AAPG Bulletin, Vol.86, No.11, 1921-1938, 2002
Fractured shale-gas systems
The first commercial United States natural gas production (1821) came from an organic-rich Devonian shale in the Appalachian basin. Understanding the geological and geochemical nature of organic shale formations and improving their gas producibility have subsequently been the challenge of millions of dollars worth of research since the 1970s. Shale-gas systems essentially are continuous-type biogenic (predominant), thermogenic, or combined biogenic-thermogenic gas accumulations characterized by widespread gas saturation, subtle trapping mechanisms, seals of variable lithology, and relatively short hydrocarbon migration distances. Shale gas may be stored as free gas in natural fractures and intergranular porosity, as gas sorbed onto kerogen and clay-particle surfaces, or as gas dissolved in kerogen and bitumen. Five United States shale formations that presently produce gas commercially exhibit an unexpectedly wide variation in the values of five key parameters: thermal maturity (expressed as vitrinite reflectance), sorbed-gas fraction, reservoir thickness, total organic carbon content, and volume of gas in place.

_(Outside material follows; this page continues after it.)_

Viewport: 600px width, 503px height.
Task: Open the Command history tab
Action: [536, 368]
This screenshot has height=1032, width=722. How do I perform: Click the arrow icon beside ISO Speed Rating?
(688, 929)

The degree of natural fracture development in an otherwise low-matrix-permeability shale reservoir is a controlling factor in gas producibility. To date, unstimulated commercial production has been achievable in only a small proportion of shale wells, those that intercept natural fracture networks. In most other cases, a successful shale-gas well requires hydraulic stimulation. Together, the Devonian Antrim Shale of the Michigan basin and Devonian Ohio Shale of the Appalachian basin accounted for about 84% of the total 380 bcf of shale gas produced in 1999. However annual gas production is steadily increasing from three other major organic shale formations that subsequently have been explored and developed: the Devonian New Albany Shalein the Illinois basin, the Mississippian Barnett Shale in the Fort Worth basin, and the Cretaceous Lewis Shale in the San Juan basin. In the basins for which estimates have been made, shale-gas resources are substantial, with in-place volumes of 497-783 tcf. The estimated technically recoverable resource (exclusive of the Lewis Shale) ranges from 31 to 76 tcf. In both cases, the Ohio Shale accounts for the largest share.